• _RECORD SET_
----------------

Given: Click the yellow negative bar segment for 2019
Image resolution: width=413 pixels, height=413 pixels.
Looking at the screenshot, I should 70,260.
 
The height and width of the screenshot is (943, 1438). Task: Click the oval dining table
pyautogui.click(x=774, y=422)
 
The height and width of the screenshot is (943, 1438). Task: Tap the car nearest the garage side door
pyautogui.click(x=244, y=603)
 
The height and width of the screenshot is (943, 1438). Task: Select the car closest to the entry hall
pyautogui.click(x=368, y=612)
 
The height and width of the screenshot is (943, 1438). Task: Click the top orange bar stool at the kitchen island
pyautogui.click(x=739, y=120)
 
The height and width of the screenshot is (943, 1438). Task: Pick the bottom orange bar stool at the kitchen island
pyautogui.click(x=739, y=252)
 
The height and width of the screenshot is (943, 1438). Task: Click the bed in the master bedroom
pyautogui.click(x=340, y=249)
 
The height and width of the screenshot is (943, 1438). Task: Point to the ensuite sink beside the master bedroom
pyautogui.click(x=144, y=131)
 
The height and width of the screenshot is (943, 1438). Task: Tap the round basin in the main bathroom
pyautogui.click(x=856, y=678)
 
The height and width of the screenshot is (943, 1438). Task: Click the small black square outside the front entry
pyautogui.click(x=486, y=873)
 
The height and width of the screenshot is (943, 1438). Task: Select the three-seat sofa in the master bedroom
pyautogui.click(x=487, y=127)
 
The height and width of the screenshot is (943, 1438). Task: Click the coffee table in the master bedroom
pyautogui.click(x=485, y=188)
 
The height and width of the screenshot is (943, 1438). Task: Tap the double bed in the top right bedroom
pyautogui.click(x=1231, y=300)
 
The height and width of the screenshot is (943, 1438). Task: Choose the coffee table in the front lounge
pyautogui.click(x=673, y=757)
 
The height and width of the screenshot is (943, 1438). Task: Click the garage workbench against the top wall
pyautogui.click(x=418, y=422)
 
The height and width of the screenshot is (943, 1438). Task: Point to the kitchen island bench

----------------

Can you output every line of the records above as a numbered list, skipping the blank lines?

• _FULL ANSWER_
1. Given: Click the yellow negative bar segment for 2019
2. Image resolution: width=413 pixels, height=413 pixels.
3. Looking at the screenshot, I should 70,260.
4. The height and width of the screenshot is (943, 1438). Task: Click the oval dining table
5. pyautogui.click(x=774, y=422)
6. The height and width of the screenshot is (943, 1438). Task: Tap the car nearest the garage side door
7. pyautogui.click(x=244, y=603)
8. The height and width of the screenshot is (943, 1438). Task: Select the car closest to the entry hall
9. pyautogui.click(x=368, y=612)
10. The height and width of the screenshot is (943, 1438). Task: Click the top orange bar stool at the kitchen island
11. pyautogui.click(x=739, y=120)
12. The height and width of the screenshot is (943, 1438). Task: Pick the bottom orange bar stool at the kitchen island
13. pyautogui.click(x=739, y=252)
14. The height and width of the screenshot is (943, 1438). Task: Click the bed in the master bedroom
15. pyautogui.click(x=340, y=249)
16. The height and width of the screenshot is (943, 1438). Task: Point to the ensuite sink beside the master bedroom
17. pyautogui.click(x=144, y=131)
18. The height and width of the screenshot is (943, 1438). Task: Tap the round basin in the main bathroom
19. pyautogui.click(x=856, y=678)
20. The height and width of the screenshot is (943, 1438). Task: Click the small black square outside the front entry
21. pyautogui.click(x=486, y=873)
22. The height and width of the screenshot is (943, 1438). Task: Select the three-seat sofa in the master bedroom
23. pyautogui.click(x=487, y=127)
24. The height and width of the screenshot is (943, 1438). Task: Click the coffee table in the master bedroom
25. pyautogui.click(x=485, y=188)
26. The height and width of the screenshot is (943, 1438). Task: Tap the double bed in the top right bedroom
27. pyautogui.click(x=1231, y=300)
28. The height and width of the screenshot is (943, 1438). Task: Choose the coffee table in the front lounge
29. pyautogui.click(x=673, y=757)
30. The height and width of the screenshot is (943, 1438). Task: Click the garage workbench against the top wall
31. pyautogui.click(x=418, y=422)
32. The height and width of the screenshot is (943, 1438). Task: Point to the kitchen island bench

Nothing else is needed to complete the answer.